[Excerpts from a dataset]
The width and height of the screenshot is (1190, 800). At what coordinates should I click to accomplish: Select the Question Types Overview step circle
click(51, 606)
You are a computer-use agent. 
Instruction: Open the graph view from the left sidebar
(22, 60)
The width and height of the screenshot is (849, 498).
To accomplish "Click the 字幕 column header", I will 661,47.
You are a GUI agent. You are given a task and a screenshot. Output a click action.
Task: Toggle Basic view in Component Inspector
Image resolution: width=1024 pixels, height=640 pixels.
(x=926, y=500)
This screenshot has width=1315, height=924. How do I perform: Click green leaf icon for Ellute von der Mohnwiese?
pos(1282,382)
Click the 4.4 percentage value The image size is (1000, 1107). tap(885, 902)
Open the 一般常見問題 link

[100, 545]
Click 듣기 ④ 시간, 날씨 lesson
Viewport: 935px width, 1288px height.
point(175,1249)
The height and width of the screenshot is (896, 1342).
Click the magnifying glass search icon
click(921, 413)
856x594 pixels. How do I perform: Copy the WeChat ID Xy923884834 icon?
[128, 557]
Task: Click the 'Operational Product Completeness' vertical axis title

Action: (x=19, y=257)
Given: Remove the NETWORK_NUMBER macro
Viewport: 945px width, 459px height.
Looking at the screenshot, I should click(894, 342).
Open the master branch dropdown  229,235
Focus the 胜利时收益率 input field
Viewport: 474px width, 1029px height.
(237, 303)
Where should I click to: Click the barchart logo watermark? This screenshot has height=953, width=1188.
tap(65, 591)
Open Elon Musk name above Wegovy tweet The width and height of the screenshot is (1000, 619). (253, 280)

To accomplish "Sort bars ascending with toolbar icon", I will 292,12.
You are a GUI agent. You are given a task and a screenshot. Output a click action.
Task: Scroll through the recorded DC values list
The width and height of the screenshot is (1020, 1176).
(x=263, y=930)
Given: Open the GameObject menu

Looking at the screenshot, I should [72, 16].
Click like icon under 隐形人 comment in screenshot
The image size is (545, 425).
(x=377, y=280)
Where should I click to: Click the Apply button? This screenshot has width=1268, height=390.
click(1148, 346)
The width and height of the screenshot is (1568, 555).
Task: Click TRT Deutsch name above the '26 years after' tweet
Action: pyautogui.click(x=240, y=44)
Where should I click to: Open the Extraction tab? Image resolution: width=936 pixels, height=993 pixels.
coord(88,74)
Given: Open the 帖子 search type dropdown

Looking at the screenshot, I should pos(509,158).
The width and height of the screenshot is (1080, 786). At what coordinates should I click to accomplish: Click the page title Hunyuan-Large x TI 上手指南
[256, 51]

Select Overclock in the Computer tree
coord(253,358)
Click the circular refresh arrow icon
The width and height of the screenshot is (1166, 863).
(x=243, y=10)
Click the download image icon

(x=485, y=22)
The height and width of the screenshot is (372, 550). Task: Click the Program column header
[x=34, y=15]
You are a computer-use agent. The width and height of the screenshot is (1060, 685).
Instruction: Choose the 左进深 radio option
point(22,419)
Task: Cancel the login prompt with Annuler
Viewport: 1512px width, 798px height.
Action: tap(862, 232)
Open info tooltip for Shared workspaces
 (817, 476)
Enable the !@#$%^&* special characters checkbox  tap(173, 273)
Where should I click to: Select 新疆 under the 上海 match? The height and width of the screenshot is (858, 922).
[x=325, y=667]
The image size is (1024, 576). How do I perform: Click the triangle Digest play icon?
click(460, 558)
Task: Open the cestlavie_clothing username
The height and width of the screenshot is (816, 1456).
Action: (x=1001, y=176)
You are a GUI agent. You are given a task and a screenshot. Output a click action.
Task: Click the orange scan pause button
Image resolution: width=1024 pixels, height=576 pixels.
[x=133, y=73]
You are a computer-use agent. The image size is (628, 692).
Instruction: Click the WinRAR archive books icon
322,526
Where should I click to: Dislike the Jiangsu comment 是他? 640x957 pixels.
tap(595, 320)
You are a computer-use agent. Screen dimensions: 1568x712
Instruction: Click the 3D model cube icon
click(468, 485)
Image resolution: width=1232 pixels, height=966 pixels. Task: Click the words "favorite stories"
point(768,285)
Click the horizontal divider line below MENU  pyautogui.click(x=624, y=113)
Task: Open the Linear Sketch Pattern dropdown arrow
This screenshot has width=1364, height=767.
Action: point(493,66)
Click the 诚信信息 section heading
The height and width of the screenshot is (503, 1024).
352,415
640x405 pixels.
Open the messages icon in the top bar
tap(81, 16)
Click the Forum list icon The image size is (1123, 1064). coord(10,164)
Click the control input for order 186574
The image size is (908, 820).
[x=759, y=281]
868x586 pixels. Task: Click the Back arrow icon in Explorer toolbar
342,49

# What the exercise asks
Wherever the string "will" appears in the records, copy the whole line.

# Solution below
To accomplish "Click the 字幕 column header", I will 661,47.
To accomplish "Sort bars ascending with toolbar icon", I will 292,12.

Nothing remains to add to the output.